Normal saline was neither developed nor designed for use as an irrigation solution. Reference to Pharmacopoeias published in the early 1900s reveals that normal saline was originally prepared for use as a blood volume expander by intravenous injection in the treatment of surgical shock following severe haemorrhage. In order to avoid haemolysis of red blood cells, the importance of using a solution having the same osmotic pressure as blood plasma was recognised. Hence a solution containing 0.9% w/v sodium chloride in water, being isotonic with blood plasma, became known as "normal saline solution" or "physiological salt solution".

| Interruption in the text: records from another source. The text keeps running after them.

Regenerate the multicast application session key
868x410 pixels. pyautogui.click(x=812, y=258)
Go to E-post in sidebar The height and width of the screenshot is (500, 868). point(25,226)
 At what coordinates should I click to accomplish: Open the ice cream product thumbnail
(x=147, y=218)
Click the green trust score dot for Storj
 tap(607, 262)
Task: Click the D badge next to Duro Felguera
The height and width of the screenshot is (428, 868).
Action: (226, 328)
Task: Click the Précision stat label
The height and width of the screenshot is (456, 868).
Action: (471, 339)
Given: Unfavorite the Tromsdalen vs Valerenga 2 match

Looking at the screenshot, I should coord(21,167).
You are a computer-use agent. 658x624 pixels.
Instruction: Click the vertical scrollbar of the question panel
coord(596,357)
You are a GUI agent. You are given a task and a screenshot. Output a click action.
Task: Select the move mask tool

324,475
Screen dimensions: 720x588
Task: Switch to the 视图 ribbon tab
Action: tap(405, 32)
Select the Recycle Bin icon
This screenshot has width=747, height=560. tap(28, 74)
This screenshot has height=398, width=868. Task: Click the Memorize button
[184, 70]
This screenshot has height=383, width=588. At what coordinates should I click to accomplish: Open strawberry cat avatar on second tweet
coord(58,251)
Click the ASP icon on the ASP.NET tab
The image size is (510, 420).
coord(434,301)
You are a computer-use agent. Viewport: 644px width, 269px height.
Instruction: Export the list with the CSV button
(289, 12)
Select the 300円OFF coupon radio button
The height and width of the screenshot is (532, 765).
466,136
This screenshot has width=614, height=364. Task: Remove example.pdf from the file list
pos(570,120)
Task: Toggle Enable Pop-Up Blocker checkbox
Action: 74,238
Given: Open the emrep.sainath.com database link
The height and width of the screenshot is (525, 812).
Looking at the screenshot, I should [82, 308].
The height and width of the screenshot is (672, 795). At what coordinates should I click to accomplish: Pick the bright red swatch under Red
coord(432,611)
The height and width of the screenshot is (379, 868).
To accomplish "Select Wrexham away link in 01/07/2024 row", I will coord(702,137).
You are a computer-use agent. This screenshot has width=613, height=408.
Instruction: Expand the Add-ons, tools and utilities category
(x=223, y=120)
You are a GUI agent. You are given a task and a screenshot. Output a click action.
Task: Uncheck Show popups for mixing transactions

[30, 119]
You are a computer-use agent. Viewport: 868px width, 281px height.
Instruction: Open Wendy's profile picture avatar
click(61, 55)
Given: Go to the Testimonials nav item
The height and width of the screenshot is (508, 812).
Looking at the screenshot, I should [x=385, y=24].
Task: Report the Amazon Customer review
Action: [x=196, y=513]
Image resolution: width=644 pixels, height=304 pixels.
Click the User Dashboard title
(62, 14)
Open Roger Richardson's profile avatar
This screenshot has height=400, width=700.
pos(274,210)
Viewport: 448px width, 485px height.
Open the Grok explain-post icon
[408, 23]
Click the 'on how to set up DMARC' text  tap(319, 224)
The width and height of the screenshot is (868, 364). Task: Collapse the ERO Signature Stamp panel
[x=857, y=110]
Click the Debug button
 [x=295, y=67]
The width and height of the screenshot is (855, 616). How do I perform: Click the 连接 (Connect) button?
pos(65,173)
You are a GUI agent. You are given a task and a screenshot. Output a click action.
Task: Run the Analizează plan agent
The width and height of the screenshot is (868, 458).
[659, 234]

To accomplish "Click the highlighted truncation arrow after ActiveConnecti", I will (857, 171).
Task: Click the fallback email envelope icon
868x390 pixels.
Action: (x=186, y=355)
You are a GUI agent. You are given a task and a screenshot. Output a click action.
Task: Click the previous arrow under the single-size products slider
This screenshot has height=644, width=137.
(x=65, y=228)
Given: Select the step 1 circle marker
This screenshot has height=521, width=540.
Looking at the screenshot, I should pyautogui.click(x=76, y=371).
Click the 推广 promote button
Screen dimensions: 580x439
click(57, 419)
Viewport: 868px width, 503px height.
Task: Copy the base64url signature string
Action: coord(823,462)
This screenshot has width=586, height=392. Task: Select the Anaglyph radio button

It is interesting to note that in 1964, Robson [British Medical Journal i: 908 (1964)] drew attention to the fact that normal saline is neither normal nor physiological because it contains more sodium ions and more chloride ions (and no other ionic species) than are found in extracellular fluid and therefore that it can and does produce electrolyte imbalance.

Normal saline was adopted only quite recently as an irrigation solution in wound care simply because there became a need to replace Eusol and similar such chlorine-containing solutions following the recognition that these solutions were bio-incompatible.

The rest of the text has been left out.